Ce n’était pas le cas. Et ce n’est pas à cause de la résistance ukrainienne elle-même. Il est vrai qu’à cette époque, trop de choses qui s’avéreraient vitales ont été négligées, en particulier la défense du sud de Kherson et de Zaporizhia, encore aux mains des Russes, mais la vérité est que l’armée ukrainienne, avec ses propres moyens, a réussi à expulser l’envahisseur, depuis la périphérie de Kiev, ne l’a pas laissé s’approcher de la rive occidentale du Dniepr et a limité les pertes sur le front oriental, où les Russes n’ont pas atteint leur grand objectif : prendre la ville russophone de Kharkiv.

[La entrevista de Carlson a Putin o cómo el Kremlin (y la extrema derecha) trata de parar la ayuda a Kiev]

Même sans sa propre marine et avec peu de ressources navales, l’Ukraine a su défendre Odessa et Mikolaiv, se réservant un accès minimal à la mer Noire. En d’autres termes, la plus grande armée que Poutine pouvait rassembler, en pleine condition et face à un ennemi pris par surprise, avait déjà de nombreuses difficultés à avancer en terrain hostile. Il n’y a aucune raison de penser que, deux ans plus tard, avec une armée composée en grande partie de mercenaires ou d’anciens détenus lassés de servir de chair à canon constante, la situation ira mieux pour la Russie.

En attendant le F16

L’armée ukrainienne n’est pas non plus la même qu’il y a deux ans. Il est vrai que la pénurie de munitions constitue un problème grave. On estime que chaque jour, l’Ukraine tire environ deux mille obus d’artillerie contre les six mille obus des envahisseurs. Ce désavantage n’empêche toutefois pas les pertes russes de rester bien supérieures à celles des Ukrainiens, dont l’armée semble se sentir à l’aise dans des positions défensives. Il ne faut pas oublier que Les États-Unis accusent déjà l’Ukraine de « gaspiller des munitions » dans leur contre-offensive estivale, quelque chose qui n’est pas si clair, mais qui continue de beaucoup déranger à Washington.

D’un autre côté, l’aide et les armes déjà engagées ne sont pas encore parvenues à l’Ukraine et elles y parviendront tôt ou tard, quelles que soient les turbulences politiques américaines. Par exemple, le célèbre Des chasseurs F16 dont la vente a mis si longtemps à être autorisée par Biden et que, presque un an plus tard, ils ne sont toujours pas arrivés. Lorsqu’ils le feront, Kiev disposera d’une ressource inestimable qui lui manquait auparavant, tout comme il lui manquait des Storm Shadows, des systèmes de défense aérienne solides ou des chars de pointe. Nous ne parlons pas exactement d’une armée faible ou en décomposition.

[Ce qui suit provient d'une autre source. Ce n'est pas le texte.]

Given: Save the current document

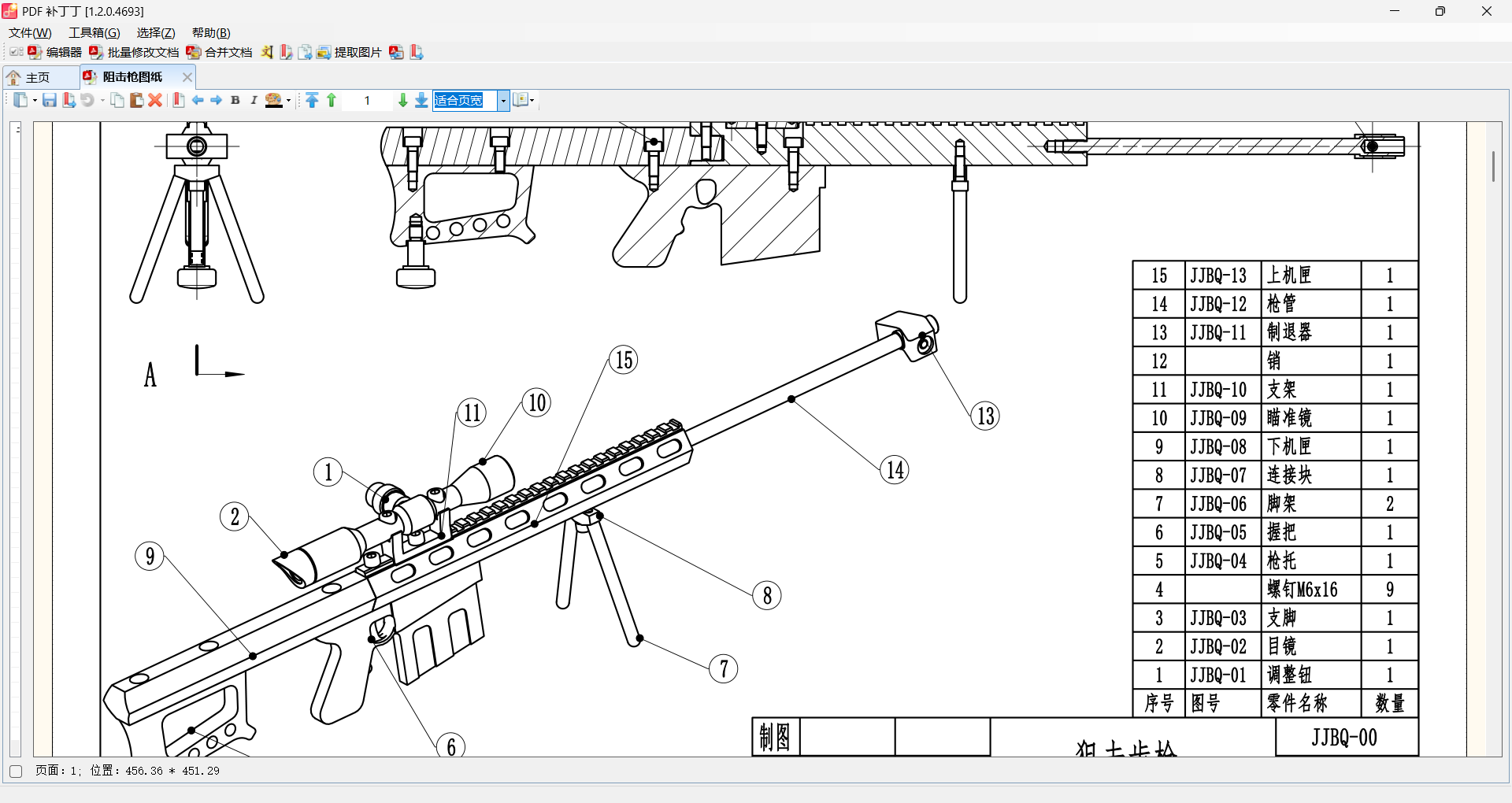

Ce qui met en danger un éventuel désaccord avec les États-Unis, ce sont les opérations offensives. Sauf effondrement de la Russie – que nous avons vu en 2022, mais pas en 2023 –, Il semble difficile pour l’Ukraine d’avancer vers la Crimée ou peut récupérer ce qui a été perdu dans le Donbass depuis 2014. Une autre chose est sa capacité défensive. En fait, depuis l’automne, la Russie a lancé une nouvelle offensive qui n’a guère abouti à des avancées encore moindres que celles réalisées par l’Ukraine au cours de l’été et la prise imminente de la ville d’Avdiivka après deux ans de combats acharnés au prix de pertes estimées. à près de 15 000 soldats.

Le changement de haut commandement ne doit pas non plus être quelque chose de négatif. Même si Syrskyi n’est pas très bien considéré aux États-Unis, la vérité est qu’il était chargé de diriger l’offensive qui a chassé les Russes de Kharkiv et, avec sa résistance à Bakhmut, il a effectivement mis fin au Groupe Wagner, une ressource très importante. car les Russes ne l’ont plus, du moins en tant que tel. Bref, penser que l’Ukraine ne résiste que grâce à l’aide de Washington est aussi absurde que de penser que sans ses ressources, elle ne souffrira pas beaucoup plus. C’est peut-être pour cette raison que Zelensky prépare une mobilisation pouvant atteindre 500 000 hommes pour l’été. Tout bien considéré, rien n’indique que la guerre ne durera pas beaucoup plus longtemps que ne le pense Trump.